Thuney’s absence could have been a potentially brutal blow for the Chiefs. He finished 2023 at the top of his game, earning first-team All-Pro honors for the first time in his career and making a second straight Pro Bowl.
But Allegretti, who had made 13 career starts in five seasons, rose to the occasion by playing every snap in the AFC Championship Game, then gutted through a torn UCL to do the same in the Super Bowl.
“Stepping in for a guy like Joe, first of all, it’s a challenge,” Allegretti admitted. “He’s been one of the best guards in the league for the past five years. I took that upon myself to step in and make sure that there was no drop off.”
Although Allegretti didn’t necessarily perform at an All-Pro level, he proved more than capable to shore up the interior before his injury and displayed immeasurable toughness after it.

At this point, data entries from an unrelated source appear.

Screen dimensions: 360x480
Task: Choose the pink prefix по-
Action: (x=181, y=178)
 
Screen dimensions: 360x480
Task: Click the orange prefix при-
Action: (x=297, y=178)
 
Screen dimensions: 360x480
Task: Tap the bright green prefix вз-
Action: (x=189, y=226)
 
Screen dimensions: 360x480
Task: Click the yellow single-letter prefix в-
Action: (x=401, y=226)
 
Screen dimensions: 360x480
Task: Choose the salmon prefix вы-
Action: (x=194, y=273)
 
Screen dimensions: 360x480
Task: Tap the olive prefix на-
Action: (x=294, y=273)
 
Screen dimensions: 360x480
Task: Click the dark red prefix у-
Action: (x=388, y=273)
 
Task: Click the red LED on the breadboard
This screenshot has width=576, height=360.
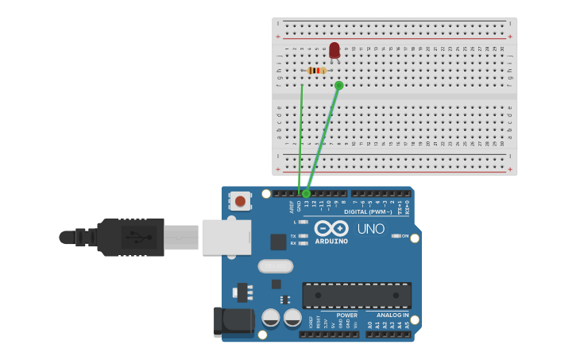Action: tap(334, 50)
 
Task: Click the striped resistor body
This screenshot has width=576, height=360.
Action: tap(317, 71)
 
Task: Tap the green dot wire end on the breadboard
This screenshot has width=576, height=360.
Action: tap(339, 85)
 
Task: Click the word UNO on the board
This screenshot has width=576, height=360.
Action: tap(370, 229)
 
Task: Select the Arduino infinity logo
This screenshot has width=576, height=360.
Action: tap(331, 228)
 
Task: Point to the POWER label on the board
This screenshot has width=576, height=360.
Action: tap(346, 315)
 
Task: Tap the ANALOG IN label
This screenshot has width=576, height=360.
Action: tap(393, 315)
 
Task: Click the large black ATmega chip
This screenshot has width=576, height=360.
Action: tap(357, 296)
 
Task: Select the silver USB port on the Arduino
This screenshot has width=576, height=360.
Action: tap(226, 237)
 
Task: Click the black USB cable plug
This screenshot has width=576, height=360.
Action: tap(131, 237)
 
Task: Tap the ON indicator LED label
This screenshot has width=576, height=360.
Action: tap(404, 236)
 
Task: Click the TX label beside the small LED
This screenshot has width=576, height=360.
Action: tap(293, 236)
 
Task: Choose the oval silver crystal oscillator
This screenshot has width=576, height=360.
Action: tap(276, 266)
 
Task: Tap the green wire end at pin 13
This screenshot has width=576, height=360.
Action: tap(306, 193)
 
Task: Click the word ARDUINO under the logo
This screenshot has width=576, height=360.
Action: tap(331, 241)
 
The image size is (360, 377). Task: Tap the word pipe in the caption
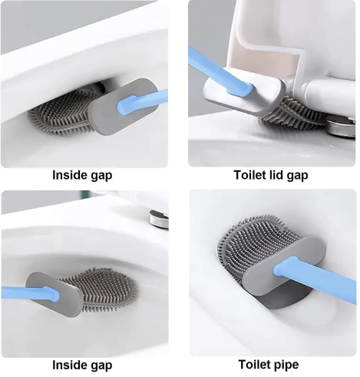pyautogui.click(x=286, y=365)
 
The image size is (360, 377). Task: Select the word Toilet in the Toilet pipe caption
pyautogui.click(x=254, y=364)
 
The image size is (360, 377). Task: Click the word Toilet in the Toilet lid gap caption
pyautogui.click(x=250, y=175)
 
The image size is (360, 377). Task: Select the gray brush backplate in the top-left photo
pyautogui.click(x=124, y=107)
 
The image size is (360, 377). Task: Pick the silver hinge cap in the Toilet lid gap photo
pyautogui.click(x=341, y=127)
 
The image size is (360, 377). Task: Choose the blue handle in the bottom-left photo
pyautogui.click(x=30, y=293)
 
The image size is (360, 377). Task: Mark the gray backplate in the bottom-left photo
pyautogui.click(x=53, y=294)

The 27-year-old gave up four pressures on 56 pass-blocking snaps, per Next Gen Stats, a 7.1% allowance rate that matched Kansas City’s other starting guard, Trey Smith, and was lower than both of the Chiefs’ first-string offensive tackles.
Three of those pressures took place after the injury, including a third-down sack in the fourth quarter, but Allegretti didn’t allow a single pressure during overtime.
“I would say, for me, I don’t think you’ll ever experience a nine or 10,” Allegretti said when asked to rate how painful the injury was. “If you do it’s going to be something really, really bad. So I was probably in that six or seven [range] right when it happened after I processed it. And then at halftime we were able to get the cream on it, massage it a little bit and then throw a brace on it. I was probably playing at about a five. It was one of those things that I could confidently use the arm knowing that most likely the UCL was already gone, so I wasn’t going to tear it any worse. So if I could deal with the pain, I could play. So it was one of those things.
“One of our backup offensive lineman, he has a masters in biology and he wanted to go be a doctor when he was done. He told me, he goes, ‘Listen, you don’t need a UCL to play offensive line.’ I was like, alright, I don’t know what that means, but I don’t need it, I’m good.’ So I was able to go.”
Allegretti was indeed able to go.
Thanks in part to his contributions, the Chiefs were able to go on and win it.